BBG Watch Just Asking Commentary

Did U.S. taxpayer-funded Voice of America (VOA) not only engaged in some unfortunate editorializing in its VOA English News headline, Obama to Meet with Raul Castro, Ally of New Era of US-Cuba Ties,” but also misinterpreted the meaning of the word “ally” and misinterpreted U.S. foreign policy vis-à-vis the normalization of relations with Cuba?

What is the meaning and connotation of the word “ally” in this process?

Is Raul Castro really Barack Obama’s “ally” in “new era of US-Cuba ties”?

If he is such an “ally,” why didn’t he greet his “ally,” President Obama, on arrival at the Havana airport?

Are Obama and Castro in fact “allies,” or do they have completely different expectations as to how this process should work, what benefits it should bring to each of them, what benefits it should bring to Cuban and America citizens, and what should the final outcome be for Cuba and for the United States?

Do Americans in general have the same expectations as Raul Castro as to the normalization process and its final outcome, whether they support normalization or not?

If President Obama and Americans in fact have quite different ideas and expectations, could they be considered Raul Castro’s “ally of new era in US-Cuba ties”?

Is it possible that Raul Castro wants to take advantage of the normalization to strengthen his own grip on power with the help of new American investments and will try to block any U.S. initiatives he thinks would undermine him and his regime?

Is it possible that President Obama’s “ally of new era in US-Cuba ties” in fact does not want to do many of the things that Obama and American people would want him to do?

Did the Voice of America misunderstood U.S. foreign policy in posting this headline?

Did VOA send a wrong message and confuse foreign audiences?

Is this what U.S. public diplomacy message, if there is one, should be?

Would the Obama White House and the U.S. State Department agree with this Voice of America headline?

Would even Americans who support normalization of relations with Cuba agree with this Voice of America headline?

Just asking. But our guess is that neither the White House nor the U.S. State Department would agree that Raul Castro is in fact President Obama’s “ally of new era of US-Cuba ties,” as the Voice of America has put it, nor would they want to use such language and send such a message to the world.
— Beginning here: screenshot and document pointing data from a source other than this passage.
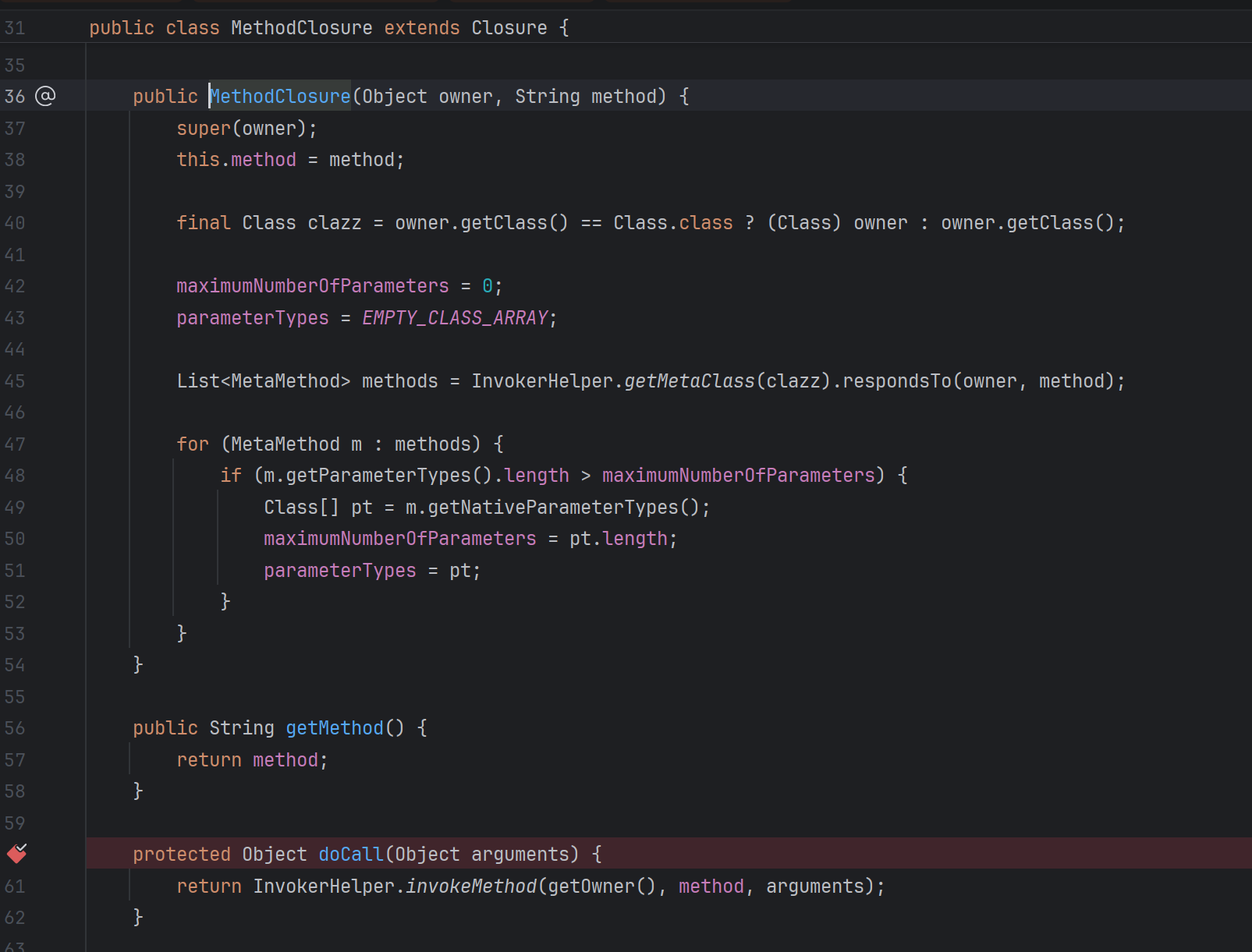This screenshot has width=1252, height=952.
Task: Click the doCall method name
Action: pyautogui.click(x=351, y=855)

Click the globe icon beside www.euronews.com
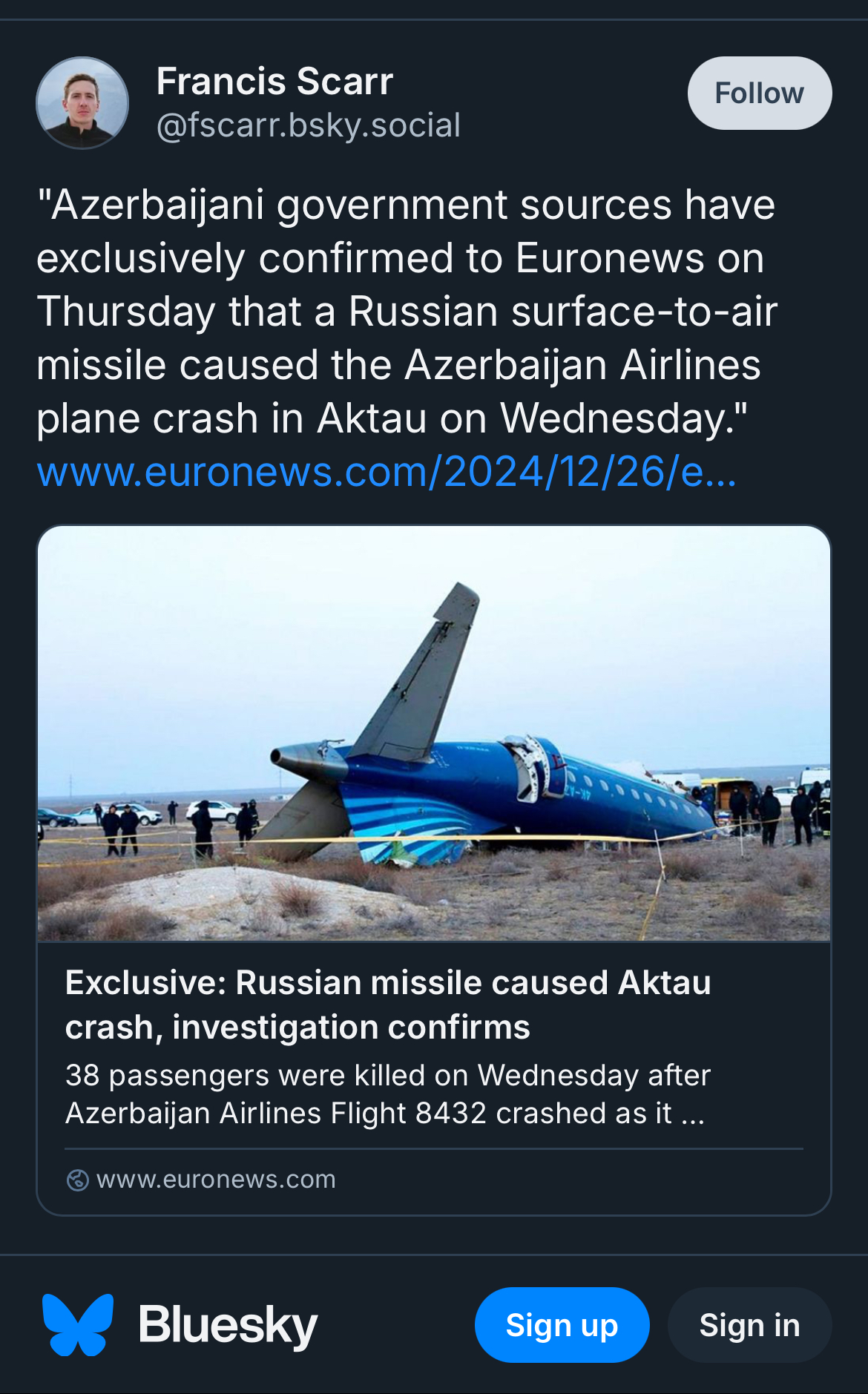(x=77, y=1180)
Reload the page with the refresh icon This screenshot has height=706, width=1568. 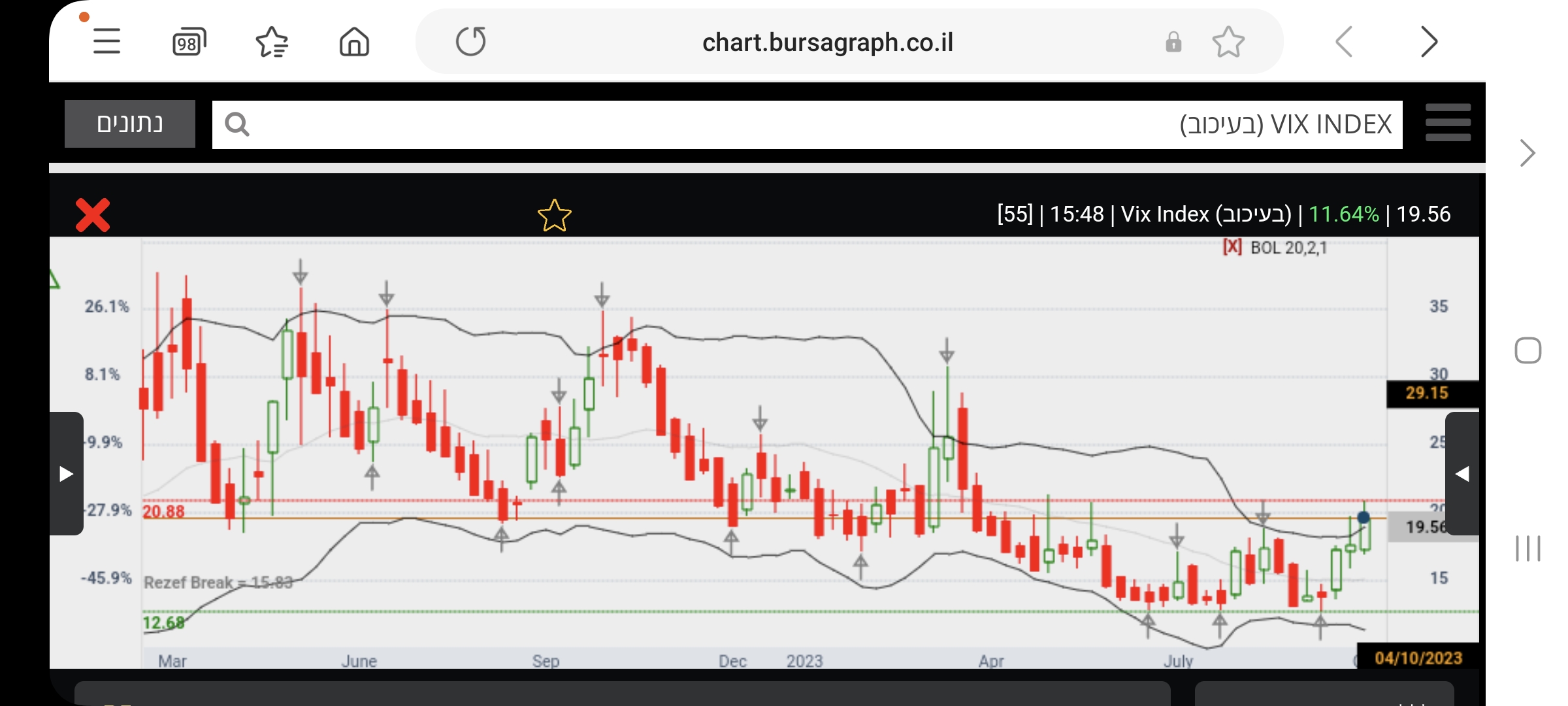point(470,42)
Perhaps this kind of editorializing should have been left out of VOA headlines altogether. But if editorialize we must, some cynics might say that a more accurate description of Raul Castro would be “a cunning exploiter of new era of US-Cuba ties.” We are dealing after all with a dictator.

Can the President of the United States be an ally of a ruthless dictator when neither country is facing the same mortal enemy in war? Perhaps not. One could say that President Franklin Roosevelt and Soviet dictator Joseph Stalin were allies during WWII, but that was a considerably different situation. The Voice of America and some U.S. media engaged at that time in unfortunate propaganda suggesting that both governments shared essentially the same democratic values and goals, which was, and certainly turned out to be, completely wrong.

Words do matter and they should be used carefully.